Investigating potential causes of Sepsis with Bayesian network structure learning
Bruno Petrungaro, Neville K. Kitson, Anthony C. Constantinou
TL;DR
The paper tackles identifying causal drivers of Sepsis by learning Bayesian network structures from NHS England data and integrating clinical expertise with diverse structure-learning algorithms. It introduces a model-averaging approach and knowledge-based constraints to build a causally informed model suitable for prediction, intervention simulation, and policy guidance. Key findings show that COPD, Alcohol dependence, and Diabetes influence Sepsis risk and that interventions on these factors can meaningfully reduce Sepsis probability; predictive performance achieves AUC ~0.80 with ~70% accuracy.

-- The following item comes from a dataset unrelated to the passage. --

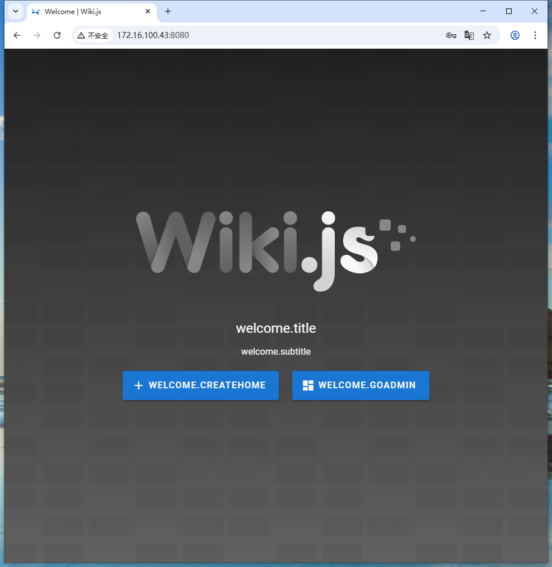Click the WELCOME.CREATEHOME button
Viewport: 552px width, 567px height.
pyautogui.click(x=200, y=385)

The work demonstrates a practical framework for policy-relevant causal inference in healthcare using routinely collected data, while acknowledging data limitations and the value of combining data-driven insights with expert knowledge.
Abstract
Sepsis is a life-threatening and serious global health issue. This study combines knowledge with available hospital data to investigate the potential causes of Sepsis that can be affected by policy decisions. We investigate the underlying causal structure of this problem by combining clinical expertise with score-based, constraint-based, and hybrid structure learning algorithms. A novel approach to model averaging and knowledge-based constraints was implemented to arrive at a consensus structure for causal inference. The structure learning process highlighted the importance of exploring data-driven approaches alongside clinical expertise. This includes discovering unexpected, although reasonable, relationships from a clinical perspective. Hypothetical interventions on Chronic Obstructive Pulmonary Disease, Alcohol dependence, and Diabetes suggest that the presence of any of these risk factors in patients increases the likelihood of Sepsis. This finding, alongside measuring the effect of these risk factors on Sepsis, has potential policy implications. Recognising the importance of prediction in improving health outcomes related to Sepsis, the model is also assessed in its ability to predict Sepsis by evaluating accuracy, sensitivity, and specificity. These three indicators all had results around 70%, and the AUC was 80%, which means the causal structure of the model is reasonably accurate given that the models were trained on data available for commissioning purposes only.